Kasino Filipina yang melayani penjudi Tiongkok menyebabkan ide aplikasi di Manila – Tretinoincream

Sebuah kasino Filipina yang melayani penjudi Cina datang dengan ide untuk aplikasi di Manila – lusinan bandar berpakaian minim berdiri di bilik kartu di depan webcam, wajah mereka menyala secara profesional.

Di dekatnya, orang-orang China mengobrol di ponsel dengan klien potensial di China.
Seperti inilah penampakan POGO, atau Philippine Offshore Gaming Operator, menurut deskripsi yang diberikan kepada CNN oleh beberapa pakar game. Beberapa dari mereka berada di pusat perbelanjaan yang terbengkalai, sementara yang lain berada di tempat parkir yang diubah atau kantor sewaan murah, kata mereka.

Dalam tiga tahun terakhir, Filipina telah muncul sebagai pusat utama untuk game online, menarik lebih dari 100.000 warga negara China yang bekerja di kasino virtual yang melayani pemain di mana perjudian ilegal di China, menurut pejabat Filipina.

Keduanya adalah anugerah dan kutukan negara. Kasino online menghasilkan pendapatan pajak dan sangat membutuhkan bisnis di pusat kota Manila. Tetapi pada saat yang sama, mereka menaikkan uang sewa dan menciptakan tantangan baru bagi Kepolisian Nasional Filipina.

Tahun lalu, Beijing meningkatkan tekanan pada Manila untuk menutup industri tersebut, menyusul keberhasilannya meyakinkan Kamboja untuk melakukan hal yang sama tahun lalu. Manila berhenti menerima aplikasi untuk lisensi POGO baru pada Agustus 2019 dengan alasan masalah keamanan nasional, tetapi Presiden Rodrigo Duterte mengatakan bulan depan dia tidak akan melarang industri tersebut. “Kami memutuskan untuk mencari untung demi negara. “Saya memutuskan untuk mengunjungi agen game online Bola855.”

Pada bulan Mei, Duterte mengizinkan POGO untuk dibuka kembali setelah dua bulan ditutup karena pandemi Covid-19, secara efektif mempromosikannya sebagai bisnis penting.

Biaya tersembunyi
Mengelola aliran uang lintas batas itu sulit. China membatasi jumlah uang yang dapat dibawa keluar oleh siapa pun dari negara itu hingga $50.000 per tahun. Juga, karena mereka tidak mengizinkan warganya untuk berjudi online, mereka tidak diizinkan mengirim uang ke luar negeri untuk tujuan ini.
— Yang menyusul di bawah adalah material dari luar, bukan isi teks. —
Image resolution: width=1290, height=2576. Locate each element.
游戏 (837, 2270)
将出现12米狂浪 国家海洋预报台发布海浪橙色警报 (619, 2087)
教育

“Biasanya itu adalah kabel elektronik yang menggunakan layanan seperti Alipay atau WeChat Pay dan terlihat seperti pembelian eceran sederhana,” kata konsultan Ben Lee. “Penjudi China Sering Menggunakan Cryptocurrency Seperti Bitcoin untuk Menghindari Deteksi.”

Konglomerat China Tencent, yang memiliki layanan perpesanan WeChat, telah membentuk tim manajemen risiko untuk memerangi praktik penyalahgunaan seperti perjudian ilegal dengan memantau pembayaran yang dilakukan melalui aplikasi, kata juru bicara CNN. CNN juga menghubungi perusahaan teknologi Alibaba, pendiri Alipay, untuk memberikan komentar, tetapi tidak menerima tanggapan.

POGO menggunakan kontingen besar pekerja Cina untuk menarik pelanggan baru di Cina. Menurut pemerintah Filipina, mereka mempekerjakan setidaknya 138.000 orang asing di Filipina, sebagian besar dari China.
“Jika pekerja tanpa visa kerja yang diperlukan dimasukkan, jumlahnya bisa mencapai 250.000,” kata George C. dari Institut Studi Pembangunan Terpadu Filipina (IDSI), mengutip perkiraan dari pakar industri. orang dalam.

“Banyak dari mereka datang ke Filipina dengan visa turis dan tinggal lebih lama,” kata Lucio Blanco Pitlo III, seorang rekan di Asia-Pacific Pathways to Progress Foundation, yang telah mempelajari topik ini secara ekstensif. Kedutaan Besar China di Filipina mengatakan dalam sebuah pernyataan pada Agustus 2019 bahwa beberapa warganya “hanya terlibat dalam pekerjaan ilegal dengan visa turis”.